For recommended annual insectary plants, see Flower Flies (Syrphidae) and Other Biological Control Agents for Aphids in Vegetable Crops. For perennial insectary plant species and their management, consult Establishing Hedgerows on Farms in California.

Avoid insectary-plant species that host arthropod pests or plant pathogens that can move to damage nearby crops or ornamentals. Consult the UC IPM publications on the plants you are considering for insectaries. Compare their pest species to those listed for your crops or other desirable plants grown:

Cultural Control

Clip off shoots that contain caterpillars while the insects are young and feeding in groups. At this stage, you'll need to prune off only the infested shoot terminals to destroy a large group of caterpillars. Crush the caterpillars, or dispose of them in a plastic bag in the trash.

Provide trees and shrubs with a good growing environment and proper cultural care to encourage their healthy regrowth and increase plants' tolerance to redhumped caterpillar chewing and damage by certain other pests. See the management recommendations at for more information.

Chemical Control

If applying insecticides, select active ingredients that are the least toxic to the caterpillar's natural enemies and other nontarget organisms. These insecticides include Bacillus thuringiensis and spinosad, which can be sprayed on foliage alone, in combination, or mixed with horticultural oil (petroleum or narrow-range oil, e.g., All Seasons Horticultural & Dormant Spray Oil). Because redhumped caterpillar infestations tend to be very localized, spot treatment (e.g., spraying only the outer shoots on infested hosts) is usually sufficient.

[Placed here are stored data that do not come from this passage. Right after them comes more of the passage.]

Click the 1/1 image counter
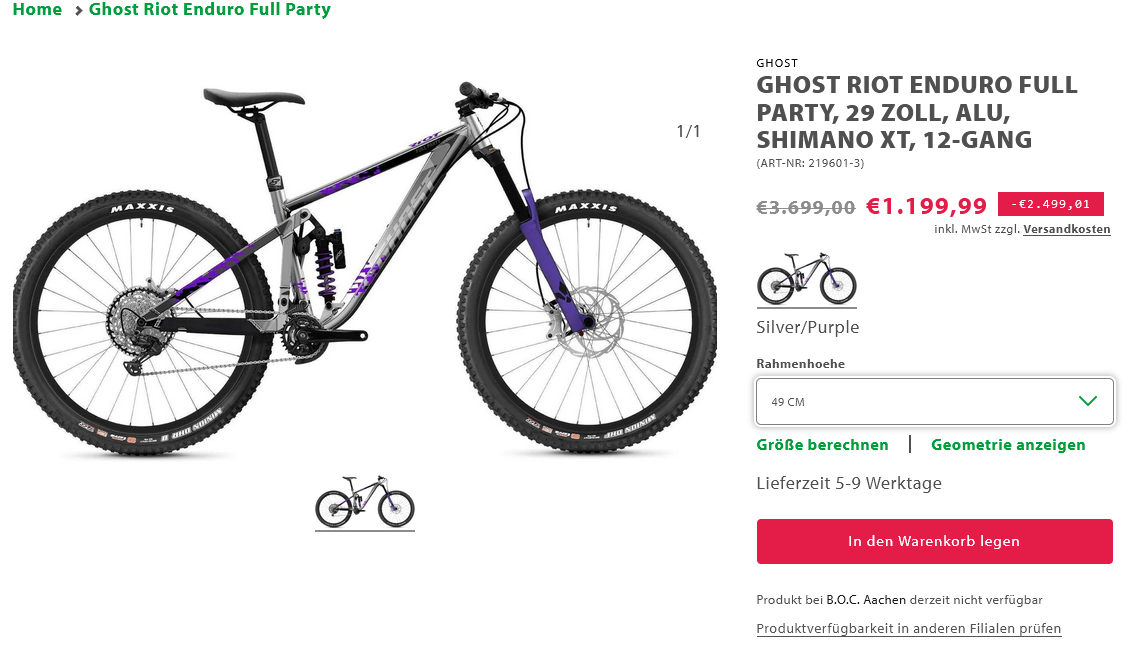The image size is (1133, 646). tap(688, 132)
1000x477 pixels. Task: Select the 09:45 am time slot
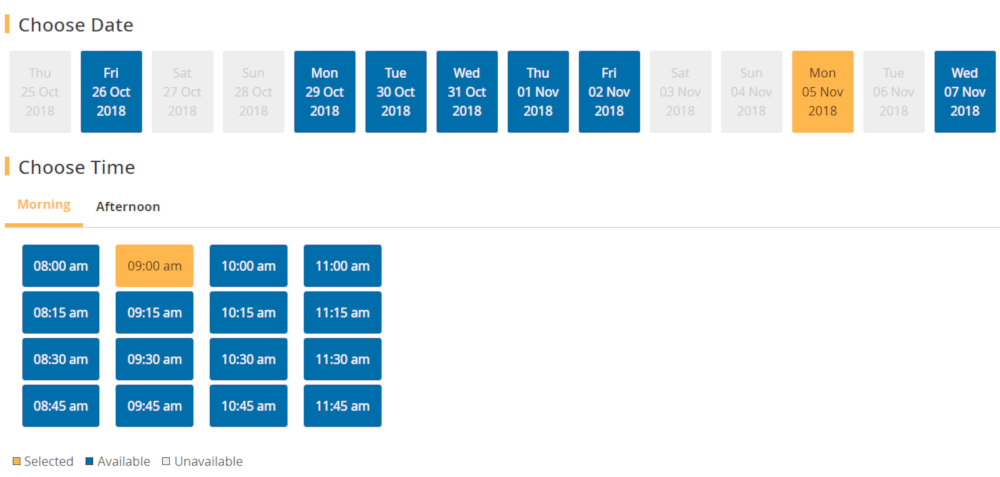(155, 406)
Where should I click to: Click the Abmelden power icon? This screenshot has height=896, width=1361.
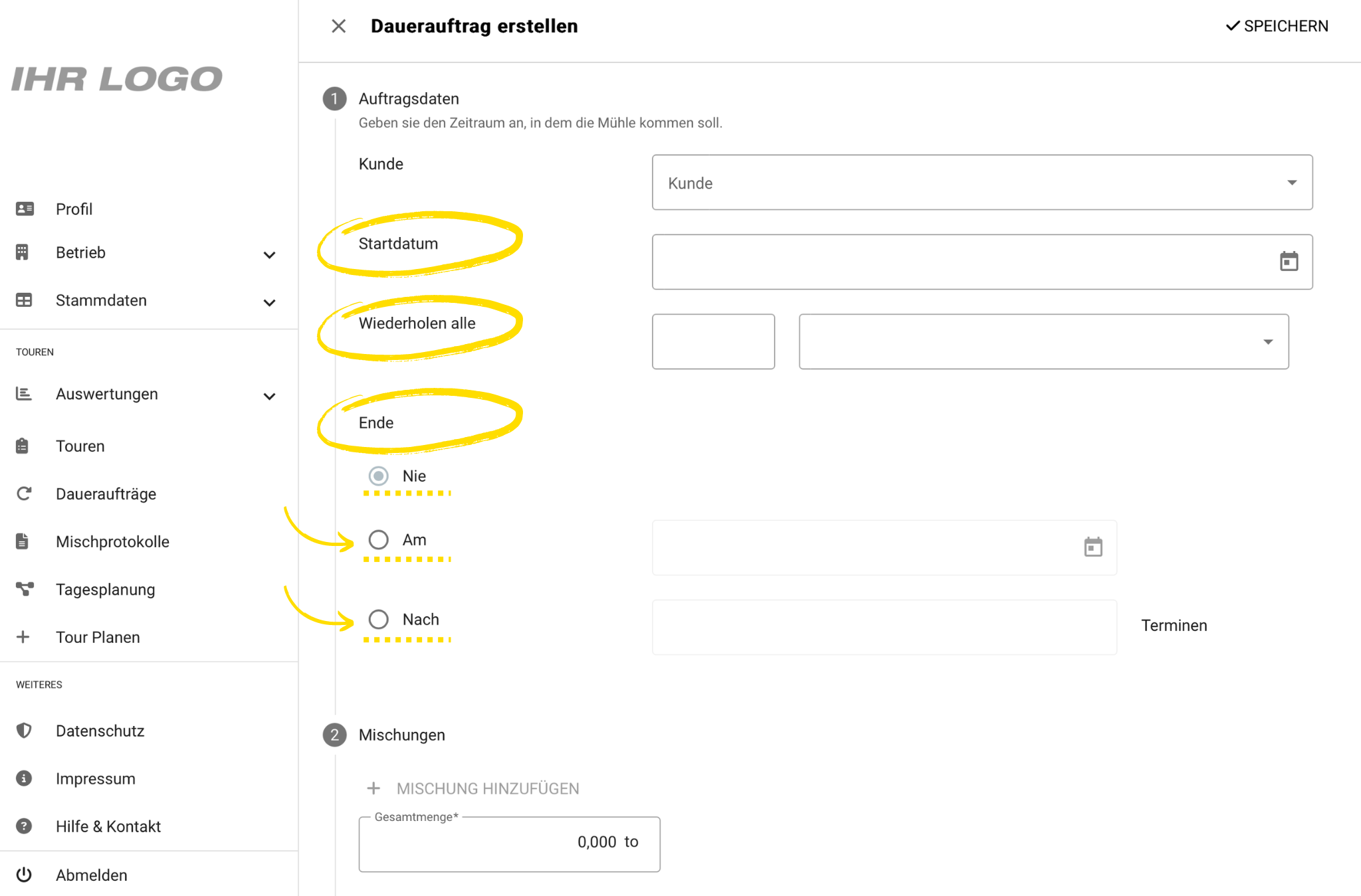tap(24, 874)
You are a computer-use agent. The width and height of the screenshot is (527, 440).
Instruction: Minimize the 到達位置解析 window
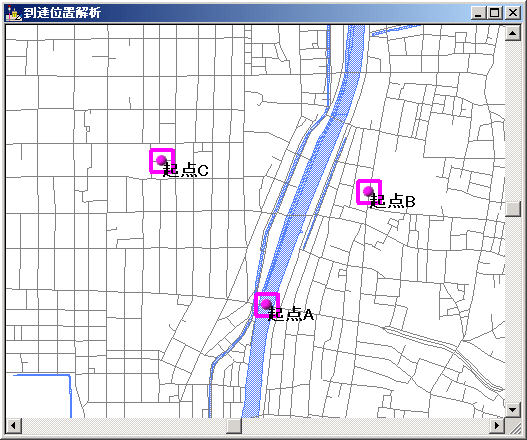[x=479, y=13]
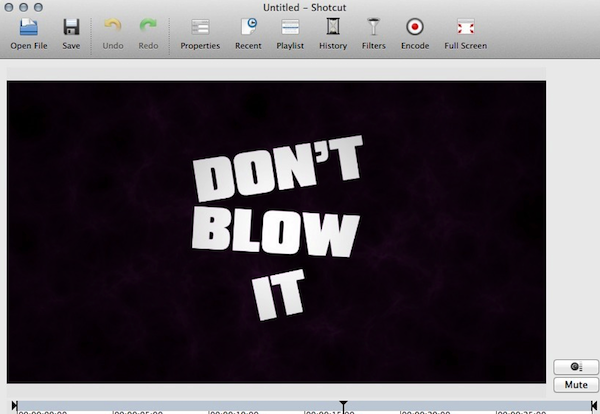
Task: Open the Encode panel
Action: pos(415,33)
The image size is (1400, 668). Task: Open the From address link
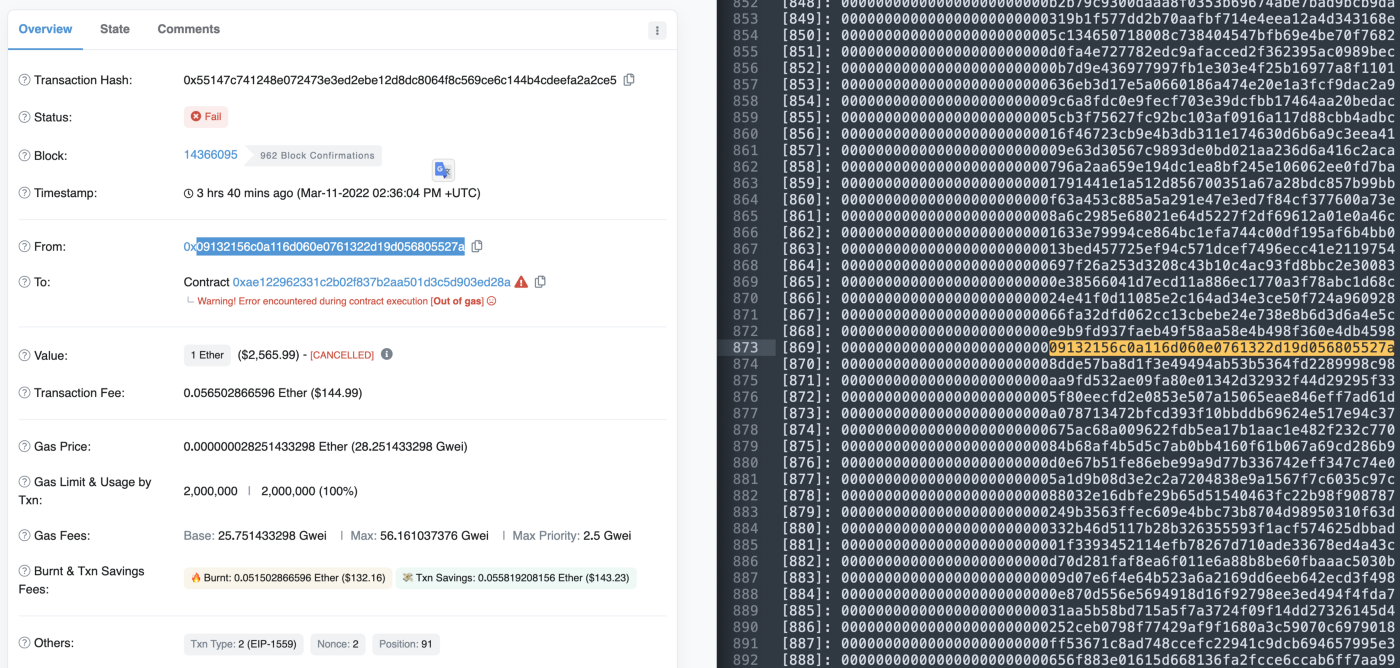tap(324, 246)
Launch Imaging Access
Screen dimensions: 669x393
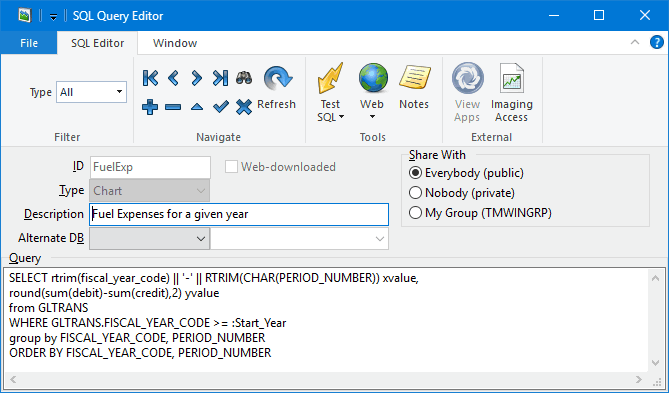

Bacillus thuringiensis (Bt) is a group of naturally occurring bacteria that kill certain insects. To be effective, Bt must be eaten by the caterpillars, and it is most effective on younger caterpillars. Caterpillars stop eating within one day after feeding on a leaf sprayed with Bt; then they darken and die within a couple of days.

Thoroughly spray the underside of infested leaves with Bt when caterpillars and their chewing first appear. A second application 7 to 10 days after the first is recommended, because Bt degrades quickly and not all the moth eggs hatch at the same time. Bt has little or no toxicity to humans, bees, and most other animals, including the natural enemies of redhumped caterpillars.

Bts are produced commercially by fermentation and sold for pest control. The caterpillar-killing Bt subspecies aizawai and Bt subspecies kurstaki are available in a variety of products, including Garden Safe Brand Bt Worm & Caterpillar Killer, Monterey B.t., and Thuricide Bacillus thuringiensis.

Agree WG Biological Insecticide, Jackpot WP, and certain other products containing Bt subspecies aizawai are available only to professional applicators. If caterpillar-infested trees are large or tall, hiring a pest control company with the equipment and experience to effectively spray trees can be a good idea. Discuss in advance with the company how they plan to control your pest problem. Request they apply caterpillar-selective Bt, or spinosad as discussed below if the plants to be sprayed are not blossoming.

The active ingredient spinosad is a mixture of spinosyns, which are fermentation products from the bacterium Saccharopolyspora spinosa. Spinosad quickly kills insects that contact or eat it, including most caterpillars, flies, thrips, and certain species of beetles and wasps. It can kill a larger percentage of the caterpillars than Bt, especially when spraying older caterpillars.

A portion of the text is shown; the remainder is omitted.